= Killing Castro (comics) =

Graphic novel

Killing Castro is a graphic novel published in 2015 by Caliber Comics written by Jason Ciaccia and illustrated by Aaron Norhanian.

The various bizarre incidents and names in the graphic novel are taken from documents released by the CIA. The book was self-published under the title The Sinister Truth: MkUltra by Ciaccia and Norhanian in 2009 and received positive reviews. It was named one of the best graphic novels of 2010 by R.C.Baker in the Village Voice. It was included in the syllabus of Brooklyn College’s Core Curriculum in 2011.

== Plot ==

As described on Caliber Comics’ website, slightly edited:

In 1963 Cuba is a Communist threat to the U.S. only 90 miles from Miami. The CIA sends three elite operatives to Havana. Their mission, codenamed “Operation Good Times,” was to humiliate Fidel during a live television broadcast by dosing him with LSD and making his beard fall out.

One of the agents, "Bob", bears the permanent scars of MKULTRA. Bob was kept inside a sensory deprivation tank for so long that he can hardly contain himself from blowing his cover to the first pretty lady he sees at a bar.

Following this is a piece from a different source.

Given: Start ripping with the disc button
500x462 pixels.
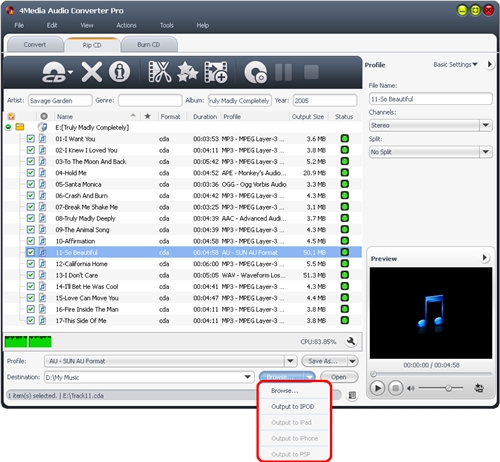Looking at the screenshot, I should pos(256,72).
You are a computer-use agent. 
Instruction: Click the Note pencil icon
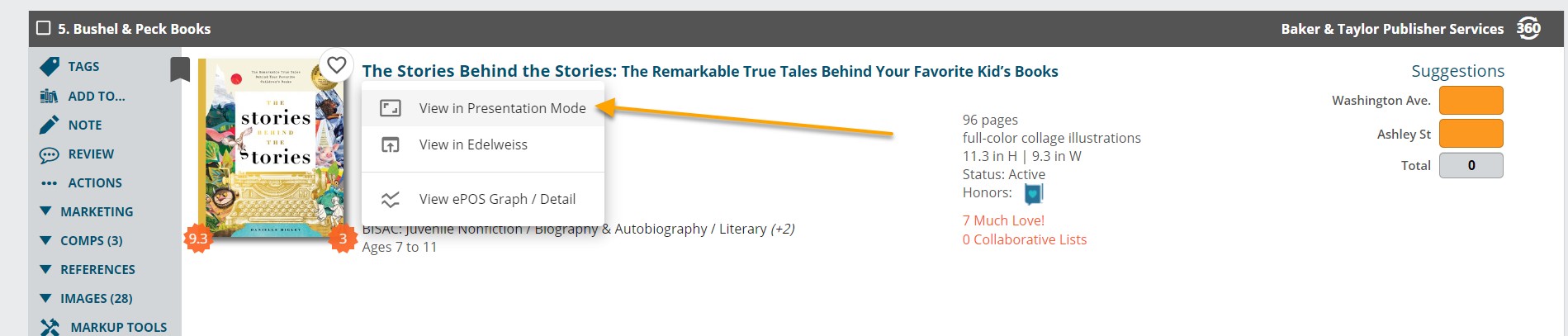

Back home, Doctor Sidney Gottlieb, the mad mastermind behind MKULTRA, is attempting to regain control of Bob by using the latest technological advancements at his disposal: the satellite, radio waves, and bioactive implants created for such missions placed inside the agents’ brains.

The book portrays many of the failed, and often humorous, attempts to infiltrate Castro's inner circle to assassinate or publicly humiliate him.